Ladies and gentlemen, I wrote in a past article my suspicion that Brenda Warner may have fantastic powers over the NFL. I think this season with the return of Kurt Warner to the NFC championship as a Cardinal is in part evidence to that, but other evidence is indeed mounting. Let us look as some teams that have wronged Kurt Warner in the past.
St. Louis Rams
This season the Rams were contending with the Lions for the worst team in the NFL. The Rams allowed 29.1 points per game (31st) and scored only 14.5 points per game (tied 30th) for an average margin of defeat at 14.5 (31st). Since dumping Kurt Warner in 2004, that's right dumping him - not even trading him - the Rams have gone 8-8 (lost in play-offs), 6-10, 8-8, 3-13, and this season 2-14. Kurt Warner is two time NFL MVP. Superbowl MVP. Third in career passer rating behind Steve Young and Payton Manning. Career completion percentage of 65.7% - second all time. Let's cut him, he had a bad season (Favre 3-13 - NOT CUT). Oh how the mighty have fallen under the curse of Brenda Warner. And now Warner returns to the NFC championship game with the city of St. Louis' former team, the Cardinals.
New England Patriots
So you may be thinking this one doesn't make much sense considering the Patriots recent success. But let us recall last season it became known that a certain coach was illegally taping the other team in order to steal thier calls. A report came out just before the last Superbowl that Belicheat also taped the Rams before Superbowl XXXVI. Uh-oh. Brenda angry. Patriots lose to the Giants, lose their perfect season, and then lose Tom Brady. Not bad enough? How about missing the play-offs with a 11-5 record.
The Detroit Lions
The Lions? But Kurt never played for the Lions? Guess what fellows - he tried to. In 2005 after being released from the Giants Warner's first choice was the Detroit Lions! I kid you not. What could be more insulting than being passed up by the Lions?
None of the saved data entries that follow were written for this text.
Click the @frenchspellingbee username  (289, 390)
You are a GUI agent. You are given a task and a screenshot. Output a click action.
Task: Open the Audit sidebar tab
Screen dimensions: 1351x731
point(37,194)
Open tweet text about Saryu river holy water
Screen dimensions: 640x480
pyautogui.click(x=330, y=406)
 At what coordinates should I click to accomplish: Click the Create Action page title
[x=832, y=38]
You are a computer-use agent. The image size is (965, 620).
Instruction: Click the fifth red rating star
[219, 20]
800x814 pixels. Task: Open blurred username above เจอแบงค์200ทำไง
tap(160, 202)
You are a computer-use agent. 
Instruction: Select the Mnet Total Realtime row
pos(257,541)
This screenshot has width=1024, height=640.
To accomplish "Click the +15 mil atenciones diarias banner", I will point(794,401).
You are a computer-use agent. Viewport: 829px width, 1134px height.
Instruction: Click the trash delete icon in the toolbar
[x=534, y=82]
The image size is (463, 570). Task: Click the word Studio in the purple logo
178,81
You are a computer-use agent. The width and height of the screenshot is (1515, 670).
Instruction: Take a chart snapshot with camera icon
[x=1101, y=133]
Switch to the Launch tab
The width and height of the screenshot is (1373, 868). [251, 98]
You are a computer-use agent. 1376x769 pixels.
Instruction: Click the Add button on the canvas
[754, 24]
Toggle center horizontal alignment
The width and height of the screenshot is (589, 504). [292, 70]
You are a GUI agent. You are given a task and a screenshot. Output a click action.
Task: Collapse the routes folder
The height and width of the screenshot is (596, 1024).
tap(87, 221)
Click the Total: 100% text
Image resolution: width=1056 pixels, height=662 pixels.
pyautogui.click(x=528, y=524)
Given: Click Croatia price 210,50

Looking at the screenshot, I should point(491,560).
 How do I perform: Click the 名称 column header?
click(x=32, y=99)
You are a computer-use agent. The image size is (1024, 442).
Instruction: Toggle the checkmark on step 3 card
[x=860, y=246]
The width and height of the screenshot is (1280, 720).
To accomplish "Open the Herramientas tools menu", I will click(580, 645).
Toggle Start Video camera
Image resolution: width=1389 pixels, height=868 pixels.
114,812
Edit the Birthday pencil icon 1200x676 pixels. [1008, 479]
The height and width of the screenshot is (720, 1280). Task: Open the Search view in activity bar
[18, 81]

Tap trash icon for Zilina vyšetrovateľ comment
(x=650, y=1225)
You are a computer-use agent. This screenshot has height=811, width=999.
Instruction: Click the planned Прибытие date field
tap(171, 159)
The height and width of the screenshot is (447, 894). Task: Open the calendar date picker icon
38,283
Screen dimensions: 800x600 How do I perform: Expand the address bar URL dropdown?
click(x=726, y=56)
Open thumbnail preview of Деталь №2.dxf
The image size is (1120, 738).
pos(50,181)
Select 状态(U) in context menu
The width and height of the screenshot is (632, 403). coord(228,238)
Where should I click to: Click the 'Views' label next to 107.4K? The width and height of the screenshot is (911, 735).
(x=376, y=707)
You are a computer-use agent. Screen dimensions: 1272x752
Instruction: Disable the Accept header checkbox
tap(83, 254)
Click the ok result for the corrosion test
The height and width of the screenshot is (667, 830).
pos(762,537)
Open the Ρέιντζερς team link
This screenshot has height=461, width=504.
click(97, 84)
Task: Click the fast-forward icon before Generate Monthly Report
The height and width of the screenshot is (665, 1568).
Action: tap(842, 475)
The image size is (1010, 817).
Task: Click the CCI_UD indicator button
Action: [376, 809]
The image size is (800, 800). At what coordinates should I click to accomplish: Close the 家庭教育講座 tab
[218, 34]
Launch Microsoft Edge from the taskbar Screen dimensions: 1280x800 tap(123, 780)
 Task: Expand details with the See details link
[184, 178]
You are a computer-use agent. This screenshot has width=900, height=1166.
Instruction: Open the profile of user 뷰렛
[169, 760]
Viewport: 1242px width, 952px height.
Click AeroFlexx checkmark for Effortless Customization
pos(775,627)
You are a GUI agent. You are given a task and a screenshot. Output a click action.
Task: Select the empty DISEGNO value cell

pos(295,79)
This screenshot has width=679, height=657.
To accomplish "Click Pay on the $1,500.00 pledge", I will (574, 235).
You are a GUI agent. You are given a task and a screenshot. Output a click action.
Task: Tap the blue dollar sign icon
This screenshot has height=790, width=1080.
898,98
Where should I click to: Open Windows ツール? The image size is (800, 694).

Since that excellent decision by Matt Millen to take Garcia over Warner the Lions have gone 15-49. There is more (you probably forgot); Garcia broke his leg in the preseason. When he returned in late October he played 6 games, threw 6 INTs and only 3 TDs and had an abysmal career low season passer rating of 65.1 - that's even ugly for Garcia.
Green Bay Packers
Green Bay issued Kurt Warner his packing orders in 1994, and did proceed to win the Superbowl in 1997 (1996 season). Then, Kurt and Brenda were married October 1997. In the next Superbowl the packers, 11.5 point favorites, were stifled by the Denver Broncos and they haven't returned, but they have gotten oh so painfully close.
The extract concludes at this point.